Tuesday, July 29, 2003


I used to think my big, fat Greek mouth could handle anything, that is until today's endoscopy at the California Pacific Medical Center was performed.

For two-plus months my stomach has been experiencing weird, unexplained painful knots that my regular doctor couldn't figure out what was causing the trouble.

In June, I had stomach x-rays performed, which showed mild diverticulitis in the intestines. To alleviate some of the problem, I started a regimen of acupuncture treatments and Chinese herbs that greatly relieved some of the pain. However, this didn't cure the cramps so my doctor had me see a GI specialist who ordered up this morning's endoscopy.

Groggy from little sleep late night, and no food, I registered for the procedure. My mind flashed on to gay French director's Patrice Chereau's latest film, "His Brother," which is about a gay brother who helps his straight brother die after he's diagnosed with a platelet deficiency disease. Getting prepped for the procedure brought back images of the dying brother's grueling visits to a Paris hospital and the concerned nurses who tend to him.

Laying on the gurney, a nurse injected two painkillers into the IV hose in my right arm and I got high.

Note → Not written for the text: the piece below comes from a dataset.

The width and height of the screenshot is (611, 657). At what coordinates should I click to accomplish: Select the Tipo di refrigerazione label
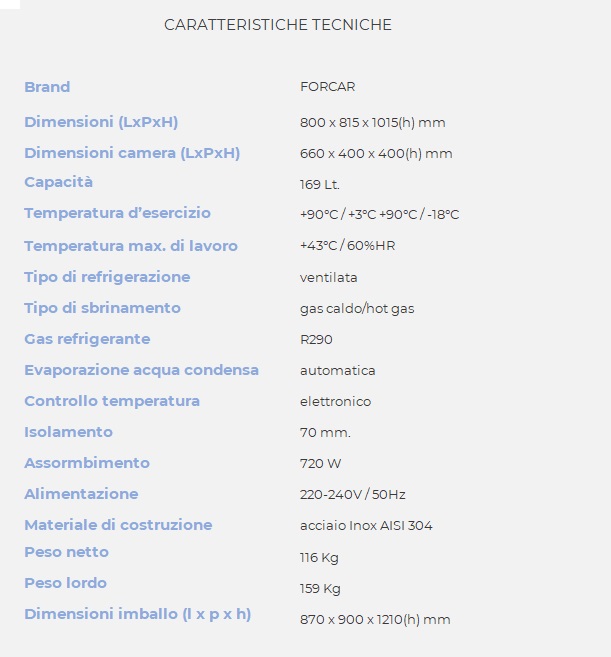point(107,277)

Even under the influence of the drugs, the GI specialist still had difficulty getting the tube with the miniature camera down my throat. Gagging, I took a deep breath and the tube finally slid past my throat and down into my stomach.

When the painkillers wore off slightly, the GI specialist came to talk to me.

"We found some polyps that were removed and will be biopsied," he explained. "Avoid aspirin, Advil and Motrin until we get the results back."

Not the news I wanted to hear.

"What's causing the trouble? HIV? The meds for HIV, or something else entirely?" I asked.

"I don't know," he replied. "I'll call your doctor and talk to him. You should see him this week, and I want you back in my office in August."

He prescribed a new medicine to add to my already large daily cocktail.

Am I worried about this latest physical ailment and what the biopsies may reveal? Yes, and with good reason.

My t-cells haven't been above 100 in over a year. They fell down to two this spring. I named them Ringo and Paul and told them to multiply, which they did recently. I now have 73 t-cells, according to my latest blood tests. My viral load, which has been over 250,000 all year, is at 500,000.

All these numbers floated around my head as I waited for my boyfriend Mike to come pick me up and take me home. He embraced me in the waiting room, kissed my lips and asked how it went. His response to my gagging problem?

"You are the last man I'd expect to have trouble opening wide enough for that little tube," he said, and both of us laughed.

We took a cab home. What did I find waiting for me in the kitchen? A big bowl of fruit, fresh filtered water and a wedge of a marijuana-laced brownie, to help ease the stomach knots.

"Now, remember today is the last day for the Sarunas Bartas retrospective at the Pacific Film Archives in Berkeley, and after you take a nap, I want you to get on BART and go see the film tonight," Mike said. "It would do you good to catch a Lithuanian film at the PFA."

He went off to work and I thanked God for blessing my life with Mike as my partner, of eight years and counting, and for making sure a Sarunas Bartas film is playing tonight. Small stuff in the grand scheme of things, but despite the low t-cells, a viral load that won't decline, continuing intestinal troubles, I'm grateful for the good people in my life and true happiness.

Let's hope the biopsies are benign. And that Ringo and Paul continue to clone themselves into new t-cells for me.